— Start Text extract —
To ensure that the economic downturn does not adversely affect the stability of growth in the University's endowment spending, administrators have decided to lower the endowment's payout rate from 10 percent to about 3 percent.

The payout rate - the percentage of the endowment that contributes to the operating budget - is the cap on how much of the endowment can be spent in a given year. Administrators estimated that reducing it will mean the University will have tens of millions of dollars less to spend in the next fiscal year.

Executive Vice President Tallman Trask said that, ideally, the payout rate is determined so that it reduces the likelihood in the future that the University would have to cut the rate to zero or have negative growth.

When the endowment made a whopping 58.8 percent return on its investments three years ago, the 10 percent figure was especially prudent planning, administrators said. Because the University did not spend all of the return, much of that money is still in the long-term pool. Given the last two years, in which the endowment's long-term pool shrunk - by 4.6 percent in the 2000-01 fiscal year and by 3.8 percent in the 2001-02 fiscal year - administrators said the new adjustments to the payout rate were in order.
— End Text extract —
— Start Given information —
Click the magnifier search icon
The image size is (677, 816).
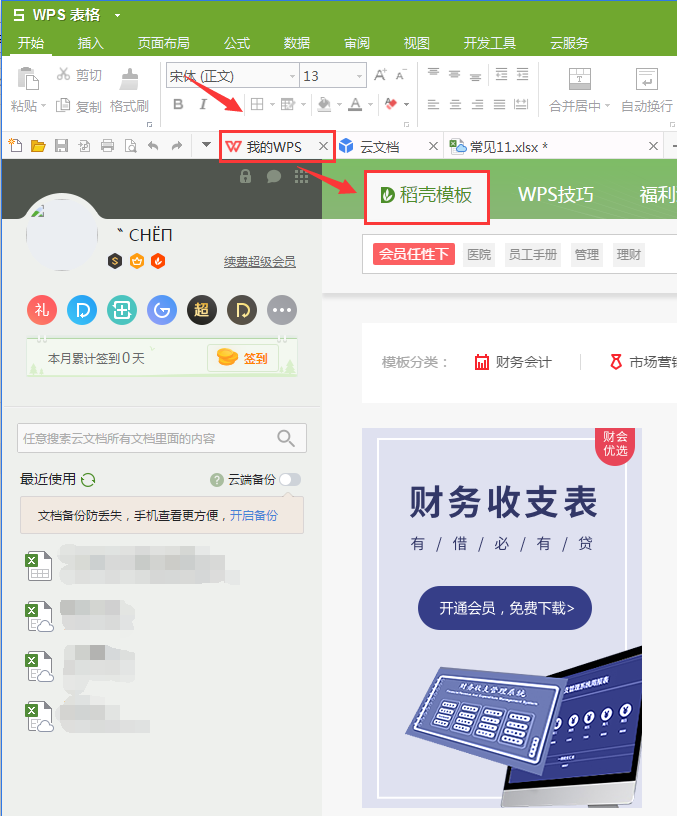286,438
— End Given information —
• **Task requirements**
A. Render this sentence from the endowment payout article in Spanish: "Executive Vice President Tallman Trask said that, ideally, the payout rate is determined so that it reduces the likelihood in the future that the University would have to cut the rate to zero or have negative growth."
B. Carry the article on the University's endowment payout rate forward from its last sentence.
The data is separate material, unrelated to the article on the endowment payout rate.

• **Outputs by task**
A. El vicepresidente ejecutivo Tallman Trask dijo que, idealmente, la tasa de pago se determina de modo que reduzca la probabilidad de que en el futuro la Universidad tenga que recortar la tasa a cero o registrar un crecimiento negativo.

B.
"The real question is how many years can you just let it run at 10 [percent]," Trask said. "We're just trying to keep the likelihood that we fall off the cliff as unlikely [as it was at 10 percent]."

Provost Peter Lange said the action should ensure steady growth through the next few years, allowing the University's spending to grow even if the national economic forecast remains poor.

Lange said that when the change was announced to deans in January, none of them objected - in fact, they welcomed the measure.

"We have no problem with that kind of intelligent planning," said William Chafe, dean of the faculty of arts and sciences.

Chafe said spending is based on a three-year rolling average of the endowment's performance and that next year, the 58.8 percent figure would no longer be part of the average.

"It's important to provide a hedge against a precipitous drop," he said. "You need to protect yourself against variances. It's meant to stabilize, meant to avoid significant dips and rises."

Trask said the Board of Trustees will discuss the action at its February meeting and ultimately make a decision as part of its budget deliberations at the May meeting.

"So far as we can tell we are one of the few universities in this position," Trask said. "Most are projecting flat distributions or reductions."

Duke's endowment, which is managed by its own Duke Management Company, is smaller than most of its peer universities - at $2.37 billion, it is dwarfed by Princeton University's $8.3 billion, Stanford University's $7.6 billion or Harvard University's $17.5 billion.

Nevertheless, administrators say that because of the smaller endowment size, Duke's spending is not tied so closely to the stock market, the ultimate performance of which determines how well the endowment's invested funds perform on a year-to-year basis.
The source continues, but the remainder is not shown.